Stored items
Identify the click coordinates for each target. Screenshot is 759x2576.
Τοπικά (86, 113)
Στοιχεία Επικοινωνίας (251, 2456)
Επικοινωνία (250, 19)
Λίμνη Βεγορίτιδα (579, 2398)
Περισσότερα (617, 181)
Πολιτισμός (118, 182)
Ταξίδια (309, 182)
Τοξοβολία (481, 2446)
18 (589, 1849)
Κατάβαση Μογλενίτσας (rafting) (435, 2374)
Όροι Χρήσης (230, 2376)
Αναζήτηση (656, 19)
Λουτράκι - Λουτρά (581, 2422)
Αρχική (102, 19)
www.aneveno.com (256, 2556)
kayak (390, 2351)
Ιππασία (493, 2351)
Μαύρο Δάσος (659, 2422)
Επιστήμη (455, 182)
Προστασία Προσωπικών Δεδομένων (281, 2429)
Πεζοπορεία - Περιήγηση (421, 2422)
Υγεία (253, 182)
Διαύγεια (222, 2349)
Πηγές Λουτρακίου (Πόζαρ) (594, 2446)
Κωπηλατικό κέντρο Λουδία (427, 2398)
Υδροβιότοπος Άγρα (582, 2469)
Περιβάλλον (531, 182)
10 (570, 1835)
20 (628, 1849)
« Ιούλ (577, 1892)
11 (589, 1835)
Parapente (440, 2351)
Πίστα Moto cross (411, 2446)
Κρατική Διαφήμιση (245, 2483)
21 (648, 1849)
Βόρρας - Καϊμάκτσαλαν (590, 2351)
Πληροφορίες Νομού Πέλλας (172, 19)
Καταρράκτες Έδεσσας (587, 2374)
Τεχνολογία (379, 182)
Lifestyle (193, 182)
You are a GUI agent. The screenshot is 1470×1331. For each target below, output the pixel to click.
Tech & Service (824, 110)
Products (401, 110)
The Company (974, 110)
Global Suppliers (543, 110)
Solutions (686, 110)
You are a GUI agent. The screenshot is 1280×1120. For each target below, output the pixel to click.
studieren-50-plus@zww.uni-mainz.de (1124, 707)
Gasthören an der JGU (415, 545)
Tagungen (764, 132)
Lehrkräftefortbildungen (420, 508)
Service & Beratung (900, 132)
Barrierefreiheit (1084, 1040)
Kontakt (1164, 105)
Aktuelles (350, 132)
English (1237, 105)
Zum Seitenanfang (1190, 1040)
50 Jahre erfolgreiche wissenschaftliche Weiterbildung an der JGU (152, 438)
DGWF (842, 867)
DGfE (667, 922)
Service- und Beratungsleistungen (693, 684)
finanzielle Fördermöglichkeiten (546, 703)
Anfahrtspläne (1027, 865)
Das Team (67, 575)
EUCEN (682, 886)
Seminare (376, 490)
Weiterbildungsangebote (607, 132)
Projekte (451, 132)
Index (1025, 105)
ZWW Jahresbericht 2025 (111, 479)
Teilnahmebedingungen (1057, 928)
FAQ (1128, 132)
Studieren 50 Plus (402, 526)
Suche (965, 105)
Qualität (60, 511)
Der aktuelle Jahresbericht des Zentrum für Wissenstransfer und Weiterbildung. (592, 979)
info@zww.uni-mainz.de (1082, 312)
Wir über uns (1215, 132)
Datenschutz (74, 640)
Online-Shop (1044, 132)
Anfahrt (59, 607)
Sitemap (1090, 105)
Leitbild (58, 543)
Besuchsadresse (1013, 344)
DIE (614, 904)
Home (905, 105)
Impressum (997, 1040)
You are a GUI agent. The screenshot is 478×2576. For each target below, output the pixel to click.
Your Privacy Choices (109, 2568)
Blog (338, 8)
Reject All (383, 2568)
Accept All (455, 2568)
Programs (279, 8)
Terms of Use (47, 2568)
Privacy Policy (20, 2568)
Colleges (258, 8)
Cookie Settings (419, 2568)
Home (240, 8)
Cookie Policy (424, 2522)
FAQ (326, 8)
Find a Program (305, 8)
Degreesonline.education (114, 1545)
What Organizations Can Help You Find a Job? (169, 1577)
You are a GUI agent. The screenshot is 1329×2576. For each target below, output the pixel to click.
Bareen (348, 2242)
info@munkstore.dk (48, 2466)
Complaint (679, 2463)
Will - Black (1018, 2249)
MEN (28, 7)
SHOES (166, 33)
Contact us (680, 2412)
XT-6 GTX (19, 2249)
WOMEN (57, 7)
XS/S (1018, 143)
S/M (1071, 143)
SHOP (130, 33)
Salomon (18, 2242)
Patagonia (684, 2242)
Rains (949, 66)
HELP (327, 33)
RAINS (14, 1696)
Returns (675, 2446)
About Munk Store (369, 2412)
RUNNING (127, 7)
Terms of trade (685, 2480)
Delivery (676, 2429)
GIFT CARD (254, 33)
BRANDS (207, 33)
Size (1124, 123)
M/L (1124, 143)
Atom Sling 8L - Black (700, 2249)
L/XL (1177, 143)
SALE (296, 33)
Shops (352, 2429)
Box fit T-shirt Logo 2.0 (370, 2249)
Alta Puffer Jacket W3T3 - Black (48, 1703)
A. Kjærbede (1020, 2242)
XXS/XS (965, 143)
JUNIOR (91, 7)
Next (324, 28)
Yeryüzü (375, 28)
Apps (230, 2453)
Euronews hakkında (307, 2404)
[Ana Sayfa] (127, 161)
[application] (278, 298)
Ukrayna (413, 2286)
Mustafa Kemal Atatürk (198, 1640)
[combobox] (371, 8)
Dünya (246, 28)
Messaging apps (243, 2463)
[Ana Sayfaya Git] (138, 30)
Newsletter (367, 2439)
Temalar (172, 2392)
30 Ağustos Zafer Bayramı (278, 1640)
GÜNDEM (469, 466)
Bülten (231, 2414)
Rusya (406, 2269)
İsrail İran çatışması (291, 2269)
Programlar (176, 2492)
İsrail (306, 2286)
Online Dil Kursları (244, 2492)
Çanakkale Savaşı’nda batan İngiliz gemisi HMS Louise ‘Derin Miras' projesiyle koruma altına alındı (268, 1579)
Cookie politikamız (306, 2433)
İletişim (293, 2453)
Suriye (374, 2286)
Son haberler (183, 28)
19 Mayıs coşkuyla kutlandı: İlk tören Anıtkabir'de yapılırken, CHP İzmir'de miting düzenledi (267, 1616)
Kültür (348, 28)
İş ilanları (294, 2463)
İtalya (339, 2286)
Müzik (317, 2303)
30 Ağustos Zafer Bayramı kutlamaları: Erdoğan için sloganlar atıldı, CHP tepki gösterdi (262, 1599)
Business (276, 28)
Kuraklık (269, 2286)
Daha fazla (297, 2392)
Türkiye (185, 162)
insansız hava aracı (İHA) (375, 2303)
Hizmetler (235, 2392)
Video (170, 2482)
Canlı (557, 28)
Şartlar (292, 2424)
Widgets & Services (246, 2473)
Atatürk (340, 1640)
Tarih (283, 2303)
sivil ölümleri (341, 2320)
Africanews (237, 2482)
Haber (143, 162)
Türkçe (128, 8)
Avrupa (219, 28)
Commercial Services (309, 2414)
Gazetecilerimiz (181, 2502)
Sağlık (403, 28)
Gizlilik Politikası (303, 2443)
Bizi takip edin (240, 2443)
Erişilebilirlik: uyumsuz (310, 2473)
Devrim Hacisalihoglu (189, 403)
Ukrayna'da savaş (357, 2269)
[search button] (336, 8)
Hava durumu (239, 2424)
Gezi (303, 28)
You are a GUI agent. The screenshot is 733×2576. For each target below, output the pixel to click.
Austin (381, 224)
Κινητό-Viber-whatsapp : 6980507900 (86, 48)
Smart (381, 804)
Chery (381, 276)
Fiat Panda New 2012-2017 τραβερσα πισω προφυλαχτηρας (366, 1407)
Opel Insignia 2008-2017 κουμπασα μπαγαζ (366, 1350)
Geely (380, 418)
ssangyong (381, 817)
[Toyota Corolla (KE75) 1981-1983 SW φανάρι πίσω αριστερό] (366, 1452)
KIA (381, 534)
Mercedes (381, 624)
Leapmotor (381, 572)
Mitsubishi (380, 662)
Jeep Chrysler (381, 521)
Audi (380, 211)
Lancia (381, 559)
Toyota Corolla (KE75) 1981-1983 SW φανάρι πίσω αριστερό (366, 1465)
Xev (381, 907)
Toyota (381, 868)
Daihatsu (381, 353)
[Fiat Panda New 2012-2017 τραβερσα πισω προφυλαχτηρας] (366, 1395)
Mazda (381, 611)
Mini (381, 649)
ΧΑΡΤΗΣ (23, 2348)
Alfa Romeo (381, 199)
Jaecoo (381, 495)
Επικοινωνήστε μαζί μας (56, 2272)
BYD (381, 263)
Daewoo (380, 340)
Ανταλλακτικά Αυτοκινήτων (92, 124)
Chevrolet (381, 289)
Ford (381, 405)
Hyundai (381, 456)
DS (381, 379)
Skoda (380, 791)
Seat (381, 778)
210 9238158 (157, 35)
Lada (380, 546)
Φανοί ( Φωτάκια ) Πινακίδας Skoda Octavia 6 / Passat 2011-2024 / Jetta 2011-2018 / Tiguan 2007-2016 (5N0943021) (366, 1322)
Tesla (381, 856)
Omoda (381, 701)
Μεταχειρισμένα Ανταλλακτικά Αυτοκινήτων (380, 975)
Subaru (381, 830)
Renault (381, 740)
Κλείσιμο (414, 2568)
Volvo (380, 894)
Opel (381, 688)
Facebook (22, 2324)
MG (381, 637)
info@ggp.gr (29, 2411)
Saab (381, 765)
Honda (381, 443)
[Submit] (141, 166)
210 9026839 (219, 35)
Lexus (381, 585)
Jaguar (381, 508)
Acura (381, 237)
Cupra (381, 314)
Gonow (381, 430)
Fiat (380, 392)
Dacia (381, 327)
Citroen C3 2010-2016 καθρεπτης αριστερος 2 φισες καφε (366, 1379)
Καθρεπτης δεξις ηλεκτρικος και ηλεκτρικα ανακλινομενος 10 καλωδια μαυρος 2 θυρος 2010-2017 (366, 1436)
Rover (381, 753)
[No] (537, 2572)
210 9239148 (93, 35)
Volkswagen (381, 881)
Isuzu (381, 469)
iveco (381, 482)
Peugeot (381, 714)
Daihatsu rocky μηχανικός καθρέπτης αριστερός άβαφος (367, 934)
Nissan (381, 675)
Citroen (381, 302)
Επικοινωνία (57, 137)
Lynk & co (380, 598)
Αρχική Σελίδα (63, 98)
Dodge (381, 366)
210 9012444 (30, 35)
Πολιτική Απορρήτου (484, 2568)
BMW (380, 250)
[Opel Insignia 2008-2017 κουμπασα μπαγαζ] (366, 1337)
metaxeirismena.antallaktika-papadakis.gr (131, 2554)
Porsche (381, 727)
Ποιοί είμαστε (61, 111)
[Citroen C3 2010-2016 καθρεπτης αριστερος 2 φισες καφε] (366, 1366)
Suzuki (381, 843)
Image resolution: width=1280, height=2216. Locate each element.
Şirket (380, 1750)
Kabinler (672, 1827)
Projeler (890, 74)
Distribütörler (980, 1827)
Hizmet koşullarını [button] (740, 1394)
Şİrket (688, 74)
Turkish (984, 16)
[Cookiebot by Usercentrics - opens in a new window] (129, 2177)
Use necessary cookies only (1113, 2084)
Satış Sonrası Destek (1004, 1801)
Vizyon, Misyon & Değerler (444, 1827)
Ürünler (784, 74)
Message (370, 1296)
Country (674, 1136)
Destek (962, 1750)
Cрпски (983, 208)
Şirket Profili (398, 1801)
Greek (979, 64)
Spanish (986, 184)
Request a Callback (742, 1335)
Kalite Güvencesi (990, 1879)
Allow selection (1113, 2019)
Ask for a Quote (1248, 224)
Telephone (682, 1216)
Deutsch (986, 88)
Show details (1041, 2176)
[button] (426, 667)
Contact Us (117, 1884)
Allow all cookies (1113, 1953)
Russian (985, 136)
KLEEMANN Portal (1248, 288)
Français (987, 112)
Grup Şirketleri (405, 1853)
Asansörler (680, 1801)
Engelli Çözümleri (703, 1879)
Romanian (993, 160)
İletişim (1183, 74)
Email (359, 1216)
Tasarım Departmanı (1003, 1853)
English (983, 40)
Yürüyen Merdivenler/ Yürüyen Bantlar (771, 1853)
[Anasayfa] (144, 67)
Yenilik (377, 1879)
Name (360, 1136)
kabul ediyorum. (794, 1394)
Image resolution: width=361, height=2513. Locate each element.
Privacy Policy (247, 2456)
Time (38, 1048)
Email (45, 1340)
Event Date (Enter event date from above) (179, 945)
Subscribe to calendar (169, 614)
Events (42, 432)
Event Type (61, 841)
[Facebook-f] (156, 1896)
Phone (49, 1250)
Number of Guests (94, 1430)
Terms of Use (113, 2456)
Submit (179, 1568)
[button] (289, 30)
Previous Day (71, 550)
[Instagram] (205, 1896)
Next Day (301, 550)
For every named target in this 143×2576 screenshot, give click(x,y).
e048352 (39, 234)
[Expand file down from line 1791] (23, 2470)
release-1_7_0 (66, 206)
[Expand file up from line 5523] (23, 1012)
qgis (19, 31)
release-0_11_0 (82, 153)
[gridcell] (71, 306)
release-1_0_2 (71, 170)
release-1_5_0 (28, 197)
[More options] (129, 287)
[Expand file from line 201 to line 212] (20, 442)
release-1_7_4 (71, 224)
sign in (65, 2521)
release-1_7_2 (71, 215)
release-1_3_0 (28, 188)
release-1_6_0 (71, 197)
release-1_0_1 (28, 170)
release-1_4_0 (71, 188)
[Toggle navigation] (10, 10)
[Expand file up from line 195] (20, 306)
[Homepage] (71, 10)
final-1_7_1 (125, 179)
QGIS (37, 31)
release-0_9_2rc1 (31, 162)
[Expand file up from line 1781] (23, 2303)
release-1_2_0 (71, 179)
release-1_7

EXERCISE AIM: The answer is the run of lines above from the line containing "Tagungen (764, 132)" through the line containing "Service- und Beratungsleistungen (693, 684)", copied exactly and alone.

RESPONSE TO THIS TASK:
Tagungen (764, 132)
Lehrkräftefortbildungen (420, 508)
Service & Beratung (900, 132)
Barrierefreiheit (1084, 1040)
Kontakt (1164, 105)
Aktuelles (350, 132)
English (1237, 105)
Zum Seitenanfang (1190, 1040)
50 Jahre erfolgreiche wissenschaftliche Weiterbildung an der JGU (152, 438)
DGWF (842, 867)
DGfE (667, 922)
Service- und Beratungsleistungen (693, 684)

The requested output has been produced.